My great-grandparents were Italian expats. They moved to the US nearly one hundred years before the Internet.
Expats without Internet! Can you imagine?! I don’t know how the hell they did it.
I, on the other hand, have come to rely on the Internet to solve nearly all of my expat-related woes. And I’m not just talking about e-mail. It goes *way* beyond that. Let me give you a few examples:
– REACH OUT AND TOUCH SOMEONE. The biggest misery for any expat is, most likely, missing his friends and family back home. That’s assuming, of course, that those same friends and family weren’t the reason that he fled the country in the first place. So how is one to keep in touch with his loved ones? Email, Instant Messaging and voice-over-IP calls (using services like Skype) are good options. But I recently discovered something even better. Something woooonderful! I discovered…video chat! Using software from services like Sightspeed (in my case), MSN Messenger or iChat, you can see and talk to friends and family—realtime!—through your computer screen. And it’s free! All you need is a high-speed Internet connection and a webcam. And a computer, of course. I’ve been video chatting with the US for months, and quite honestly…it’s almost like I never left home. I can join in a round of “Happy Birthday” during my nephews’ parties. I can trade barbeque tips with my brother. I can get lectured by my grandmother for being too thin. And it’s all “virtually” face-to-face. The burgeoning video chat world is, in my opinion, the greatest boon to expats since quinine pills.

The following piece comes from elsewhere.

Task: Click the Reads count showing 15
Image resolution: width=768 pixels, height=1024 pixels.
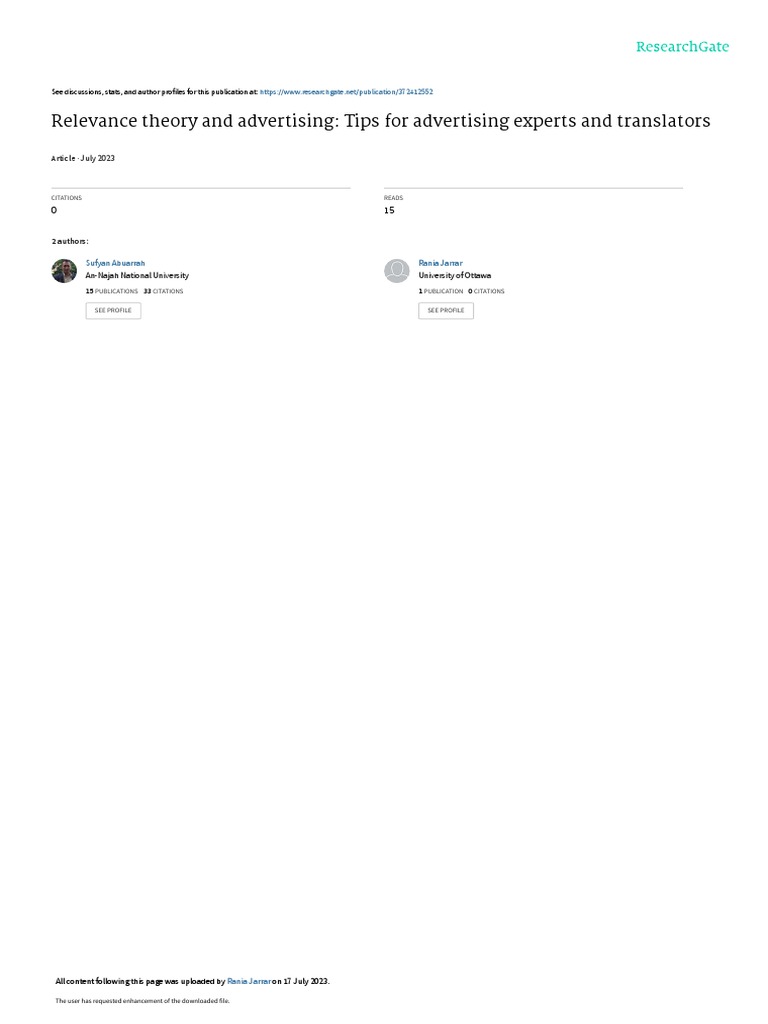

– PLEASE! NO MORE BISBAL! Try as I might (and admittedly, I haven’t tried very hard), I’ve failed to acquire a taste for the syrupy Latino pop music that blankets the Iberian radio airwaves. For the longest time, I’ve wanted nothing more than to sit at my work desk and groove to some of my favorite radio stations from back home—or at the very least, a station uncorrupted by the likes of Bisbal, Chenoa or Bustamante. Then I began poking around the Internet and discovered the glorious world of Internet streaming radio! These are radio stations from around the world that broadcast directly through the Internet and out your computer speakers. There are thousands of them! Using a search engine like www.radio-locator.com/ or the “Radio” tab on your iTunes software, you can listen to blues from Chicago…or news from NPR and the BBC…or bossa nova from Paris. There’s even a station broadcasting from Antarctica—although I don’t imagine there are many Antarctican expats living in Spain.

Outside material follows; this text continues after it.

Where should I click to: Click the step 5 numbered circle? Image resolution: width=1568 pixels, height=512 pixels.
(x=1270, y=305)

– I’D KILL FOR A BUTTERMILK PANCAKE. I love the food in Spain. But I often find myself pining for foods back home. Carolina pulled pork! Or buffalo wings! Or a good ol’ American buttermilk pancake. Pining often turned into whining. But there’s no reason to whine. Why? Because if you’ve eaten it, then you can find the recipe on the Internet. Websites like www.epicurious.com have thousands of recipes just begging to be downloaded, printed and whipped-up on the Teka vitroceramica stovetop that you bought from El Corte Inglés. But…but…how can I make buttermilk pancakes if I can find buttermilk in Spain? Once again…the Internet comes to the rescue. Websites like http://chef2chef.net/kb/index/86-substitutions-other.htm will tell you how to make a reasonable facsimile of many ingredients that might be hard to find in your adopted country. Sorry, but they offer no suggestions for simulating vegemite.
– WHAT? ANOTHER BIRTHDAY?! During my first year in Spain, I spent more money shipping birthday, wedding and Christmas gifts to the US than I did buying the gifts in the first place. Then I wised-up, and started shopping “locally” via on-line stores like Amazon.[fill in the blank], www.llbean.com and countless others. This has saved me a lot of time and money—although I doubt that it will be much help to that guy from Antarctica.
– ALL I WANT IS A SOFT SHOULDER TO CRY ON. There are times when a distraught expat needs to comiserate with another who has walked in his moccassins. When this need arises, I find the expat blogger community to be an invaluable support network. Expat bloggers are tightly-knit group—but an open one. Joining is easy. All you need to do is find one good expat blog, and then check it’s sidebar. It’s likely to list links to dozens of other expat blogs. Then it’s just a matter of making the rounds each day and adding reasonably tasteful, intelligent comments to the various posts. You’ll quickly build a rapport with an expanding circle of virtual expat friends. And these folk—ranging from Canadians in Germany to Kiwis in Belgium to Italian/Turkish/Greeks in Canada—can be great sources of insight, advice and compassion.
But each expat must look within his heart and ask himself what’s more important? Knowing the correct use of the Spanish present subjunctive? Or knowing that one cup of warm milk mixed with one tablespoon of lemon juice will result in a passable substitute for buttermilk?